(Provided data)

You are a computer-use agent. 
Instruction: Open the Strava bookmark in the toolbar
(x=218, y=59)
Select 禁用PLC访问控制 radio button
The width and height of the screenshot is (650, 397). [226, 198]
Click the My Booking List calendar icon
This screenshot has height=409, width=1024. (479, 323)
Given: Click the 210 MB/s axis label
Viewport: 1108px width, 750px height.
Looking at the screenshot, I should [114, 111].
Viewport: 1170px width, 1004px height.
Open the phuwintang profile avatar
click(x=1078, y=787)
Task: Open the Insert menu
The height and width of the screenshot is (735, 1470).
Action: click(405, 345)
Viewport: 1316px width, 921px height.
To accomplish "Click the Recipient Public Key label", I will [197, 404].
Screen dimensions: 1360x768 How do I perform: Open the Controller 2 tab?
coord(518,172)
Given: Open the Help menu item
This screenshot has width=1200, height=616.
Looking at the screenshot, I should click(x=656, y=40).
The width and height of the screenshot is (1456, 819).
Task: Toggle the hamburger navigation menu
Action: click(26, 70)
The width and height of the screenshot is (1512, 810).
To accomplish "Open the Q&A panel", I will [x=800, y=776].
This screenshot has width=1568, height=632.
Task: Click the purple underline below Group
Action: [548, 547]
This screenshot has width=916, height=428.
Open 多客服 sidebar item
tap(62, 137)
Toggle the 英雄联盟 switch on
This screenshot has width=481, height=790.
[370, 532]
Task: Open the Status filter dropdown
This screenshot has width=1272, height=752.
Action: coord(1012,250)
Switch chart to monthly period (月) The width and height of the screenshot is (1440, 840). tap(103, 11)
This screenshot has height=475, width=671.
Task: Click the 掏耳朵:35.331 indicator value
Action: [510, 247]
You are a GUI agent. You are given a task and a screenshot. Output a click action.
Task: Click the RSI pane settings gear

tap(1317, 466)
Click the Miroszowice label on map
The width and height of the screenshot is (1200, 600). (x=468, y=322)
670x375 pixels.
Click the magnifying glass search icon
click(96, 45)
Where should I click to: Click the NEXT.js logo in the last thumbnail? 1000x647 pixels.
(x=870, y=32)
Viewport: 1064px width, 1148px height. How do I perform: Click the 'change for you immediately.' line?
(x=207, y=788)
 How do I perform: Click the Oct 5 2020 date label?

(End Provided data)

● **Your objective**
What you should produce is an exact retyping of every line above.

● **Exercise solution**
You are a computer-use agent. 
Instruction: Open the Strava bookmark in the toolbar
(x=218, y=59)
Select 禁用PLC访问控制 radio button
The width and height of the screenshot is (650, 397). [226, 198]
Click the My Booking List calendar icon
This screenshot has height=409, width=1024. (479, 323)
Given: Click the 210 MB/s axis label
Viewport: 1108px width, 750px height.
Looking at the screenshot, I should [114, 111].
Viewport: 1170px width, 1004px height.
Open the phuwintang profile avatar
click(x=1078, y=787)
Task: Open the Insert menu
The height and width of the screenshot is (735, 1470).
Action: click(405, 345)
Viewport: 1316px width, 921px height.
To accomplish "Click the Recipient Public Key label", I will [197, 404].
Screen dimensions: 1360x768 How do I perform: Open the Controller 2 tab?
coord(518,172)
Given: Open the Help menu item
This screenshot has width=1200, height=616.
Looking at the screenshot, I should click(x=656, y=40).
The width and height of the screenshot is (1456, 819).
Task: Toggle the hamburger navigation menu
Action: click(26, 70)
The width and height of the screenshot is (1512, 810).
To accomplish "Open the Q&A panel", I will [x=800, y=776].
This screenshot has width=1568, height=632.
Task: Click the purple underline below Group
Action: [548, 547]
This screenshot has width=916, height=428.
Open 多客服 sidebar item
tap(62, 137)
Toggle the 英雄联盟 switch on
This screenshot has width=481, height=790.
[370, 532]
Task: Open the Status filter dropdown
This screenshot has width=1272, height=752.
Action: coord(1012,250)
Switch chart to monthly period (月) The width and height of the screenshot is (1440, 840). tap(103, 11)
This screenshot has height=475, width=671.
Task: Click the 掏耳朵:35.331 indicator value
Action: [510, 247]
You are a GUI agent. You are given a task and a screenshot. Output a click action.
Task: Click the RSI pane settings gear

tap(1317, 466)
Click the Miroszowice label on map
The width and height of the screenshot is (1200, 600). (x=468, y=322)
670x375 pixels.
Click the magnifying glass search icon
click(96, 45)
Where should I click to: Click the NEXT.js logo in the last thumbnail? 1000x647 pixels.
(x=870, y=32)
Viewport: 1064px width, 1148px height. How do I perform: Click the 'change for you immediately.' line?
(x=207, y=788)
 How do I perform: Click the Oct 5 2020 date label?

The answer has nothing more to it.